Bisnis.com, JAKARTA - Aliansi Jurnalis Independen (AJI) Jakarta yang dikenal proaktif memperjuangkan kebebasan pers dan etika jurnalisme, kali ini justru mengapresiasi langkah Kementerian Komunikasi dan Informatika yang memblokir 22 situs Islam karena kontennya dianggap menyebarkan kebencian dan menyerukan kekerasan atas nama agama Islam.
Meskipun begitu, pemblokiran situs masih memantik kontroversi bagi sebagian masyarakat.
Ketua AJI Jakarta Ahmad Nurhasim berujar pemblokiran itu sudah sesuai dengan Peraturan Menteri Komunikasi dan Informatika No. 19/2014 yang menyediakan payung hukum untuk menutup akses terhadap situs Internet bermuatan negatif dan meresahkan masyarakat.
Sesuai aturan tersebut, situs konten yang bisa dilaporkan dan dapat diblokir adalah menyangkut privasi, pornografi anak, kekerasan, suku, agama, ras, dan antar golongan. Dalam kasus penutupan 22 situs ini, media tersebut digolongkan sebagai konten negatif yang dapat membahayakan masyarakat dan keamanan nasional.

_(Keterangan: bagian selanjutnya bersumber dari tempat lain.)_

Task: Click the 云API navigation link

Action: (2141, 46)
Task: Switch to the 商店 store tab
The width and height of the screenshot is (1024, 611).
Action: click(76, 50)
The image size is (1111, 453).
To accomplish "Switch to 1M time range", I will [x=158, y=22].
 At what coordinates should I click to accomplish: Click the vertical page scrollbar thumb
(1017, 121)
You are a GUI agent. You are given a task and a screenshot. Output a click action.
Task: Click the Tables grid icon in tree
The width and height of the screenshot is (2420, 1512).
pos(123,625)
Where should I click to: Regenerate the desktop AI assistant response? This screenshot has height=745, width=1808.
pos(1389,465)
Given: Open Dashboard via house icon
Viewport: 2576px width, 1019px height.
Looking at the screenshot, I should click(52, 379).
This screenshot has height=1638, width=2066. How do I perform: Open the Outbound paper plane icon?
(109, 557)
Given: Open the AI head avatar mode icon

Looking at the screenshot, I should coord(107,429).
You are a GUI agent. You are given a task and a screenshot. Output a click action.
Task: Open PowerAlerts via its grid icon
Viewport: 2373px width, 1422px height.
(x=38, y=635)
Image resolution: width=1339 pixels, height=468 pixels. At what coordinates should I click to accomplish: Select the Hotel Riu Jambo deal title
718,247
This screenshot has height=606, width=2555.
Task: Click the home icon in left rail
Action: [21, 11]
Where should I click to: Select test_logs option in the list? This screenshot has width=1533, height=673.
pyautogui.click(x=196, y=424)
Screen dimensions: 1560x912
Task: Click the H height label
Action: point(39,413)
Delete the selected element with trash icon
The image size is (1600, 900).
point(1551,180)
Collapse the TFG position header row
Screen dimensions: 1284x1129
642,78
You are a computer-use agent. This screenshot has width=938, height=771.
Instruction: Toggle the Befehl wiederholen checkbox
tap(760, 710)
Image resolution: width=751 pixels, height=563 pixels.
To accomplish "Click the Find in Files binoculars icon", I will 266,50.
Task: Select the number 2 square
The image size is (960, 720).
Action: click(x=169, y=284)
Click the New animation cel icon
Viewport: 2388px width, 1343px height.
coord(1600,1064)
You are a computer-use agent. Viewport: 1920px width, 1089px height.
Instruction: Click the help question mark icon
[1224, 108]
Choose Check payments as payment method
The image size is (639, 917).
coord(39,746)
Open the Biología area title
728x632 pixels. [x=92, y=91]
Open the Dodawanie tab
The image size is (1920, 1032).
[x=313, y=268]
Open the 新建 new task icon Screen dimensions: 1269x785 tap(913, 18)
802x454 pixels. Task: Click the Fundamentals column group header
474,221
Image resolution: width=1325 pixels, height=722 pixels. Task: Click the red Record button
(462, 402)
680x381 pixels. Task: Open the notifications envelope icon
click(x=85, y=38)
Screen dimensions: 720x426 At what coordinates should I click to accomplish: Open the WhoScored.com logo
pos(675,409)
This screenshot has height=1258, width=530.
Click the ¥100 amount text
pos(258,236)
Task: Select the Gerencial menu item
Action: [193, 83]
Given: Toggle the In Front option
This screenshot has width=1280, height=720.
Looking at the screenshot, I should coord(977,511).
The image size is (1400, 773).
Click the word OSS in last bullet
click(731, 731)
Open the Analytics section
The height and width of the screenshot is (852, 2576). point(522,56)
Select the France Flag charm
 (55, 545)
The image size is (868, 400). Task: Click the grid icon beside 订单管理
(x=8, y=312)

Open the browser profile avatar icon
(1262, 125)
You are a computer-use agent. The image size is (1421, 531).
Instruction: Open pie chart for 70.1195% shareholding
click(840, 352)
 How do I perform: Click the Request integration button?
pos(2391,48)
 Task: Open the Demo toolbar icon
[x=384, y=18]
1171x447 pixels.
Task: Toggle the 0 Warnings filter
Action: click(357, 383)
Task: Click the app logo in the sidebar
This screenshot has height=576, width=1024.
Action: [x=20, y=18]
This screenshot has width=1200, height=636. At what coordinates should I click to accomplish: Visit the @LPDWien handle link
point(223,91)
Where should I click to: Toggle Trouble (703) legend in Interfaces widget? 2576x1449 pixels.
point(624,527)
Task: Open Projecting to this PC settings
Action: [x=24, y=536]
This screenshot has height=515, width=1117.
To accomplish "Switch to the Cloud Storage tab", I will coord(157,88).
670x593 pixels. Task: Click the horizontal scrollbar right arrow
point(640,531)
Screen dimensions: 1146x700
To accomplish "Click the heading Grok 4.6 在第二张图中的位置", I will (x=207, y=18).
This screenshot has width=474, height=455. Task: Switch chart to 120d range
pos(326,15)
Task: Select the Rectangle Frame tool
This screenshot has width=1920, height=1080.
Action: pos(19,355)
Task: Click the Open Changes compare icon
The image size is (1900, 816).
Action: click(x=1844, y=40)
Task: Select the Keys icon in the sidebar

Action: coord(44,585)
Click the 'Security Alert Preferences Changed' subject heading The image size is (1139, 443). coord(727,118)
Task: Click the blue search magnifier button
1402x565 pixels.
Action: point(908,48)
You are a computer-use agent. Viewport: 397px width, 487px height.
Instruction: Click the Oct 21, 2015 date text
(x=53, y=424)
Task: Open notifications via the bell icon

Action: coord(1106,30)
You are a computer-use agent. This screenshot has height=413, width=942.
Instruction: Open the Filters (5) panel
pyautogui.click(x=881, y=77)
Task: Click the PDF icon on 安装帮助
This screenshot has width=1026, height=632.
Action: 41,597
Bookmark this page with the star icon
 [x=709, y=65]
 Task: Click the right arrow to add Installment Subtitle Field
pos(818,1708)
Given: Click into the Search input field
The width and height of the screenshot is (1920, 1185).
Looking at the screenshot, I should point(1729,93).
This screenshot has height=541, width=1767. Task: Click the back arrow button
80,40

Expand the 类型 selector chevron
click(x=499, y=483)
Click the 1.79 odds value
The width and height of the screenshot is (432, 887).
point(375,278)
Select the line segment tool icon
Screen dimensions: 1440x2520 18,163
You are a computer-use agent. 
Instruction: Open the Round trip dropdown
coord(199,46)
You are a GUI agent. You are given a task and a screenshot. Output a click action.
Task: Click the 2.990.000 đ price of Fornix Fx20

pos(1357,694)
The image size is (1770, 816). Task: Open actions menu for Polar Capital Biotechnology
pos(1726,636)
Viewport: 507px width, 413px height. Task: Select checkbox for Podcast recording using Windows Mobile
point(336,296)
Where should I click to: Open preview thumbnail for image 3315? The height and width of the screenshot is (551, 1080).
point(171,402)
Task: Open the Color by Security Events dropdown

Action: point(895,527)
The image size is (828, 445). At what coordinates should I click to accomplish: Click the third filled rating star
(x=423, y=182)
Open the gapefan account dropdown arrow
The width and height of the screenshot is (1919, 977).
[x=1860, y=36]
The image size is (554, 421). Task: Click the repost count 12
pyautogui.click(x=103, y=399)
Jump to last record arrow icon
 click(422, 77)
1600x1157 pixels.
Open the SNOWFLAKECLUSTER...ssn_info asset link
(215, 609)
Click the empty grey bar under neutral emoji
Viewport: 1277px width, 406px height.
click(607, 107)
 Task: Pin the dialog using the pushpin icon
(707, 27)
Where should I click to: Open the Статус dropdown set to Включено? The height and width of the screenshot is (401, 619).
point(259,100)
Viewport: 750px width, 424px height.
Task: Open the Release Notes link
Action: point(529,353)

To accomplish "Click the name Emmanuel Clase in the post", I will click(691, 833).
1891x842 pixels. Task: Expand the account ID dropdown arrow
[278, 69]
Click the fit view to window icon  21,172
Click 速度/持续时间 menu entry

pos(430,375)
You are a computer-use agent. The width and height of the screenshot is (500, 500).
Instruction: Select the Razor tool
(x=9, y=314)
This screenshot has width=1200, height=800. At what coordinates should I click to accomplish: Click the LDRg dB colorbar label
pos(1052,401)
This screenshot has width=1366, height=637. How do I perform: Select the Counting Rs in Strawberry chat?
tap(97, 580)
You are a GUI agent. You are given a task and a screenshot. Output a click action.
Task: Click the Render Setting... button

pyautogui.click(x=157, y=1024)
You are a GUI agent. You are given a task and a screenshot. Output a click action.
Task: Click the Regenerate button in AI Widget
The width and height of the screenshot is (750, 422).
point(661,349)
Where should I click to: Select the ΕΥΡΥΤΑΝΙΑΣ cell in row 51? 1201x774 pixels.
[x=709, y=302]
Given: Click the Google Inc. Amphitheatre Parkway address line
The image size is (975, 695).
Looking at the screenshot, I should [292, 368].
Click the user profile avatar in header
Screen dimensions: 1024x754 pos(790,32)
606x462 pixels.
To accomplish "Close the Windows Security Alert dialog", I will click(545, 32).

"Pemblokiran ini sebenarnya telah lama dinantikan karena pemerintah harus melindungi kepentingan umum dari konten internet yang dianggap menyerukan kekerasan dan mengajak pembacanya untuk bergabung dengan kelompok-kelompok keagamaan yang menghalalkan aksi kekerasan seperti Islamic State of Iraq and Syria (ISIS)," kata dia dalam rilisnya, Minggu (5/4/2015).
Ahmad menambahkan, di negara demokrasi pemerintah memang harus tegas membuat batasan antara kebebasan berekspresi dan penyebaran kebencian dan penyeru kekerasan. Sayangnya di Indonesia sebagian masyarakat masih belum melek media sehingga belum bisa membedakan antara situs yang merupakan bagian dari kebebasan berekspresi dengan situs penyebar kebencian atau hate speech.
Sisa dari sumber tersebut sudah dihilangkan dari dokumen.